In Florida, newly minted Democrat Charlie Crist is hitting Gov. Rick Scott hard for his refusal to accept Medicaid funding. Much like in Georgia, 58 percent of Florida voters want to see their state take the federal funds. Crist leads Scott in the latest polling.
And Republican Senate candidates Scott Brown of New Hampshire (it seems wrong not to write Massachusetts, Scott), Tom Cotton of Arkansas and Terri Lynn Land of Michigan have all refused to take a stand on Medicaid expansion, which might make them the biggest cowards of all.
In Louisiana, Democrats are trying to bypass Gov. Bobby Jindal and let state voters decide whether to accept $16 billion in expanded federal Medicaid funding, to cover 242,000 newly eligible Louisianans. The federal funding would create 15,600 new healthcare jobs, according to Families USA. Vulnerable Democratic Sen.
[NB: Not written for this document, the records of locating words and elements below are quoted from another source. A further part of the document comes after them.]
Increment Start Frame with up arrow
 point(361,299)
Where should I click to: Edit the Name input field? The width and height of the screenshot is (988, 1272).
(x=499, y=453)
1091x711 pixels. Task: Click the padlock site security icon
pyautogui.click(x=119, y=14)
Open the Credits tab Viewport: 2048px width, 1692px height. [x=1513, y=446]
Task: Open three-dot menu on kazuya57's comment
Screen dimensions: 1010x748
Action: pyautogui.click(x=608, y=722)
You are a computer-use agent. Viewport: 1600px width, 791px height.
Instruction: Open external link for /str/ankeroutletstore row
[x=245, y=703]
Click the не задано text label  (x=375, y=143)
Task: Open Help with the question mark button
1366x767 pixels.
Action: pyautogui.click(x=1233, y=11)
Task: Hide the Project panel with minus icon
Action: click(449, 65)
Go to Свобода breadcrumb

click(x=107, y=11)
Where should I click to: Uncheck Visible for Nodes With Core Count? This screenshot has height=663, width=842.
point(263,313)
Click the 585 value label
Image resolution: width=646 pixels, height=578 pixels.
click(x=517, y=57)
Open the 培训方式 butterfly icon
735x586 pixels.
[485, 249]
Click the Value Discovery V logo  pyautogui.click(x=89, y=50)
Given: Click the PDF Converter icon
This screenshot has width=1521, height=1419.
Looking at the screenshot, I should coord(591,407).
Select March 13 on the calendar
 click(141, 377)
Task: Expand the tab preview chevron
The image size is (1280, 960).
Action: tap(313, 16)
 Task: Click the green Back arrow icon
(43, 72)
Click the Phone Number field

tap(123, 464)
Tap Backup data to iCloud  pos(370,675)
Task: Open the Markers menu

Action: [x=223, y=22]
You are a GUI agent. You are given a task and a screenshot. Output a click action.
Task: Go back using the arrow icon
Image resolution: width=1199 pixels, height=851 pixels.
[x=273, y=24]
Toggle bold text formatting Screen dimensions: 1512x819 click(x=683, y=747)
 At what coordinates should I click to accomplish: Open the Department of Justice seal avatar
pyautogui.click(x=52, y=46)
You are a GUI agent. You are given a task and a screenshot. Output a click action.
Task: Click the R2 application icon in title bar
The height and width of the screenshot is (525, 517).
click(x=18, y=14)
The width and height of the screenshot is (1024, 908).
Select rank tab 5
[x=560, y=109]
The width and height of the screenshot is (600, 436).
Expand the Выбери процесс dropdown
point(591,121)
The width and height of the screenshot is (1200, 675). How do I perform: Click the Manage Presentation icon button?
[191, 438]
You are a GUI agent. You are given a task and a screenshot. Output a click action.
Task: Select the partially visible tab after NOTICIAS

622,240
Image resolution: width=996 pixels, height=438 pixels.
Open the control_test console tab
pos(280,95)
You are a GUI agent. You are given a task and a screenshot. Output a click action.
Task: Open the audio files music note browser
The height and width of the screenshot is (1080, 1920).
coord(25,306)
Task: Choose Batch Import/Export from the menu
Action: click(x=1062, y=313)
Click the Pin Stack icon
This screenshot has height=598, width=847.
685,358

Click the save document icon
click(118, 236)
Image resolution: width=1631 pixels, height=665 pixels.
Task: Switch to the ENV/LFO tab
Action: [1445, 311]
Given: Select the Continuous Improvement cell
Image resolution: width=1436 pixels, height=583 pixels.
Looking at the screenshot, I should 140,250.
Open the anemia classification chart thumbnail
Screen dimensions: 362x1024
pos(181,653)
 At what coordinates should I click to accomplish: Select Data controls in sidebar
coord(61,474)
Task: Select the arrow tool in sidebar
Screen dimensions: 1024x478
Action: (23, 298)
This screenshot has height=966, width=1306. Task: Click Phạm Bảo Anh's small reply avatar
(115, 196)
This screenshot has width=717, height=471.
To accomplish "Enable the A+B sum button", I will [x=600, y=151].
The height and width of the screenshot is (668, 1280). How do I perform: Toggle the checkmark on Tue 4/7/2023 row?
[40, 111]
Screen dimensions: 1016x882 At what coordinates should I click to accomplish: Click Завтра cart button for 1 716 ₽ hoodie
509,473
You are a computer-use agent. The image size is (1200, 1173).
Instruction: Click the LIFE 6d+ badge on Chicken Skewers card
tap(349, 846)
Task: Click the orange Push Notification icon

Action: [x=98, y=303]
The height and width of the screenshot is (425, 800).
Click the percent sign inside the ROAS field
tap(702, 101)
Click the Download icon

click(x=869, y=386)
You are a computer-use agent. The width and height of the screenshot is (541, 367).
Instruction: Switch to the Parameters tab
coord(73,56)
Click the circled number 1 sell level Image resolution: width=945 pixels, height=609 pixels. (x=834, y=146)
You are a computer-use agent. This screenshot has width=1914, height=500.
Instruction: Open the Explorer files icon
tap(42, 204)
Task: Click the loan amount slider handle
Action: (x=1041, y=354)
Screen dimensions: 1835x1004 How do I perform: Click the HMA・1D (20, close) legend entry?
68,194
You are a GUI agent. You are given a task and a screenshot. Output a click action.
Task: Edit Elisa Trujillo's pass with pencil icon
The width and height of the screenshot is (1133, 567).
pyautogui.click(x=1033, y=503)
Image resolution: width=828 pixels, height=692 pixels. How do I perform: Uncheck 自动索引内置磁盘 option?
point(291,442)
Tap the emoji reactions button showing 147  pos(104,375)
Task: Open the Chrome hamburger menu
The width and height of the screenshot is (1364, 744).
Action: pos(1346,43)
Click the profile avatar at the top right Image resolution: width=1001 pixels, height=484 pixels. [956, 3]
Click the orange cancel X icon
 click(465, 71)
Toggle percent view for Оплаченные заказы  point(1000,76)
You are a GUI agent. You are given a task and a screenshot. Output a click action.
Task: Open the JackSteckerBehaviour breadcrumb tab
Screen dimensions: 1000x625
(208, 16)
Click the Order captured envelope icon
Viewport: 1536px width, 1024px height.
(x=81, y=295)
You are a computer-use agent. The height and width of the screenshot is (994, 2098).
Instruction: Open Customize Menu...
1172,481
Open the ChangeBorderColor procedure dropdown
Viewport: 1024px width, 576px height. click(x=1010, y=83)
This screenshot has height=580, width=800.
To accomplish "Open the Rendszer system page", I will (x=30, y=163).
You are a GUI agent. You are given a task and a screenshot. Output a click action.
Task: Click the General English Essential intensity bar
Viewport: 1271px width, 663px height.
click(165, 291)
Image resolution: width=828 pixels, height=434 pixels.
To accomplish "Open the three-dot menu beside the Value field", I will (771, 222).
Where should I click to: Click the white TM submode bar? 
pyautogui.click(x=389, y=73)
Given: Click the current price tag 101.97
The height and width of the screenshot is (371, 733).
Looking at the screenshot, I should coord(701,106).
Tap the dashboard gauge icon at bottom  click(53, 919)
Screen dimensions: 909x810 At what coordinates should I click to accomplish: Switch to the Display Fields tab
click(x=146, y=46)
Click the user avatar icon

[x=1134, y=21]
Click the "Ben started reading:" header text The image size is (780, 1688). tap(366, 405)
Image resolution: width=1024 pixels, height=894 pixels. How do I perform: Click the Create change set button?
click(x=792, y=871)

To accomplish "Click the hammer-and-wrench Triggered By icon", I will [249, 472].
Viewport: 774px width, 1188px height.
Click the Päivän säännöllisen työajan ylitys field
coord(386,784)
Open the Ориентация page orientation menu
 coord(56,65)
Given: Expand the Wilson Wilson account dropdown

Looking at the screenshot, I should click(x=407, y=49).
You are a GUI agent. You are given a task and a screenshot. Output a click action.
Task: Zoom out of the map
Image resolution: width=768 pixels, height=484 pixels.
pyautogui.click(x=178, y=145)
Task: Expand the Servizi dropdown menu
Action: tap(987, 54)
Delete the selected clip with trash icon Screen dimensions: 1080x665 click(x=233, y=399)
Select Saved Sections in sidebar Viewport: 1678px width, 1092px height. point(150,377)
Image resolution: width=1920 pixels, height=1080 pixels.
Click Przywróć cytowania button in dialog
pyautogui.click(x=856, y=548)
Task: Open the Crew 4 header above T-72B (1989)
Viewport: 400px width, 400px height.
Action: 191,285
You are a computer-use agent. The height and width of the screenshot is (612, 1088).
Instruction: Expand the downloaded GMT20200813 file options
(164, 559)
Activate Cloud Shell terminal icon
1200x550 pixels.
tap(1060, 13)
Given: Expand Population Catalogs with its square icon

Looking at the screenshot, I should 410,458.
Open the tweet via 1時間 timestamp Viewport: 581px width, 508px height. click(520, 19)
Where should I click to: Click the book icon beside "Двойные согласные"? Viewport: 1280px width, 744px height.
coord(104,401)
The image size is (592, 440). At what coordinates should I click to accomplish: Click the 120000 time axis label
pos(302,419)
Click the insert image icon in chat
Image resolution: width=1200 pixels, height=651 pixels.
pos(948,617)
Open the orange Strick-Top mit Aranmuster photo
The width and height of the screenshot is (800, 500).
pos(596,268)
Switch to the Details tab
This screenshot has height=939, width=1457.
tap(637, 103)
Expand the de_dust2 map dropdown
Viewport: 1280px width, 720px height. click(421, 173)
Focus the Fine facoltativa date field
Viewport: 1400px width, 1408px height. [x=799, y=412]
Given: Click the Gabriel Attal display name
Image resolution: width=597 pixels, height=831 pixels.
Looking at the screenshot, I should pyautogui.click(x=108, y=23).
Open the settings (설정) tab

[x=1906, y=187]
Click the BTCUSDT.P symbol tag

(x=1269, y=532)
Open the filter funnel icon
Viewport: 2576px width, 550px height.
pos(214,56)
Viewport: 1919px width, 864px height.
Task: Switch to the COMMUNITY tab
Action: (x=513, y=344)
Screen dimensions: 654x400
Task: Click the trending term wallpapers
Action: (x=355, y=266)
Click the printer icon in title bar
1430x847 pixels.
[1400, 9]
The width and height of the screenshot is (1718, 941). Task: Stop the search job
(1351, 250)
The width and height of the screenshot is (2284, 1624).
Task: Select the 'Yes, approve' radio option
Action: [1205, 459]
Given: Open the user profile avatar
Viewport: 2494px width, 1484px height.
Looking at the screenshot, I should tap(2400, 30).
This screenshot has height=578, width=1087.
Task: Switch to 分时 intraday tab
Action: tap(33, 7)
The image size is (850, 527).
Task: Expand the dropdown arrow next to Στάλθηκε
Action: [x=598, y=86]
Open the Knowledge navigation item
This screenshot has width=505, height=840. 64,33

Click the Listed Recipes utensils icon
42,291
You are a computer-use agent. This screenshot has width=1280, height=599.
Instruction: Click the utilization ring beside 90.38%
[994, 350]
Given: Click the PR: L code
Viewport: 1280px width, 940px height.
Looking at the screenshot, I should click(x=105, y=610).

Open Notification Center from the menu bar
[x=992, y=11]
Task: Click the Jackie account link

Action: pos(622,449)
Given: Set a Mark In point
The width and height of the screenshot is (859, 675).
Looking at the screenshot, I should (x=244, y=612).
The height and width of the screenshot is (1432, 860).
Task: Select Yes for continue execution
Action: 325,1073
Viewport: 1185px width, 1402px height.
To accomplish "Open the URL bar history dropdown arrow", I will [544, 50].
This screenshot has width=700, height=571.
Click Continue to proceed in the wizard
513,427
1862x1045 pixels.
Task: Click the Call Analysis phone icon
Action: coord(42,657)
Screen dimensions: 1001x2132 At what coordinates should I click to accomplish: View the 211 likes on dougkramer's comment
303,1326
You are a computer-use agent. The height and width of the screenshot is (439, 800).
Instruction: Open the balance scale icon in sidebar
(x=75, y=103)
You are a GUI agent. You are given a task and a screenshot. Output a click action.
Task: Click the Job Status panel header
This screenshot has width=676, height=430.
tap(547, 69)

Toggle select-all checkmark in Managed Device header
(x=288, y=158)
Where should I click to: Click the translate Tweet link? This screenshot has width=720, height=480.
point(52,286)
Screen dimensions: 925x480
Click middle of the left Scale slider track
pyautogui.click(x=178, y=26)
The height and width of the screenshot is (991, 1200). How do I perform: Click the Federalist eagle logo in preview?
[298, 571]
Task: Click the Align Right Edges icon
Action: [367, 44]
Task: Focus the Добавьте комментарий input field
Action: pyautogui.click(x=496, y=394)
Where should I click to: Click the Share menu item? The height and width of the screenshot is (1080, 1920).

Mary Landrieu has been hitting Jindal hard on the issue, and the New Orleans Times-Picayune just called on the state Legislature to back the referendum notion, blaming Jindal’s presidential ambitions for his decision to turn down the funds. Even conservatives, the paper suggested (perhaps with a little sarcasm), ought to back an effort to give voters a say on the matter. What are they afraid of? Well, the Koch-funded Americans for Prosperity, for one thing, which has promised to campaign against Republicans who support Medicaid expansion.
Still, we know what Democrats are afraid of, at least in red states. Martin’s piece laid out some of the math. There’s a huge racial divide: In a December New York Times/CBS News poll, 41 percent of white voters said the ACA would hurt them while only 17 percent said it would help; those numbers were essentially flipped among African-Americans. You’d think that might help Democrats in Georgia, where 30 percent of registered voters are black. But because black turnout tends to fall at least 5 points in midterm elections from the presidential-year level, Nunn and Carter are wary about embracing the ACA as a whole, not just Medicaid expansion.
But there’s that chicken-and-egg problem again: Maybe black voter turnout wouldn’t fall as much if white Democrats weren’t so wishy-washy about Obama’s signature achievement?
David Axelrod says one problem is that unlike Medicare and Social Security, the ACA “is viewed more as a social welfare program than a social insurance program, but that’s not right because it is social insurance.” Axelrod means well, but there are two problems with his analysis. First, opponents hit Medicare and Social Security as welfare programs, too, back when they were being debated, and neither was immediately popular; Democrats had to defend and expand them. Two, the actual "welfare" portion of the ACA, Medicaid expansion, is actually pretty popular, according to polling even in red states. In Virginia, where Gov. Terry McAuliffe is working hard for expansion, even 55 percent of Republicans back Medicaid expansion.
National Democrats, especially, need to stop equivocating about the benefits of the law. Republicans will try to "welfarize" it, to use Brian Beutler's term; that's what they do. Democrats who run away from it are letting Republicans define it, and they probably won't get away from it, anyway.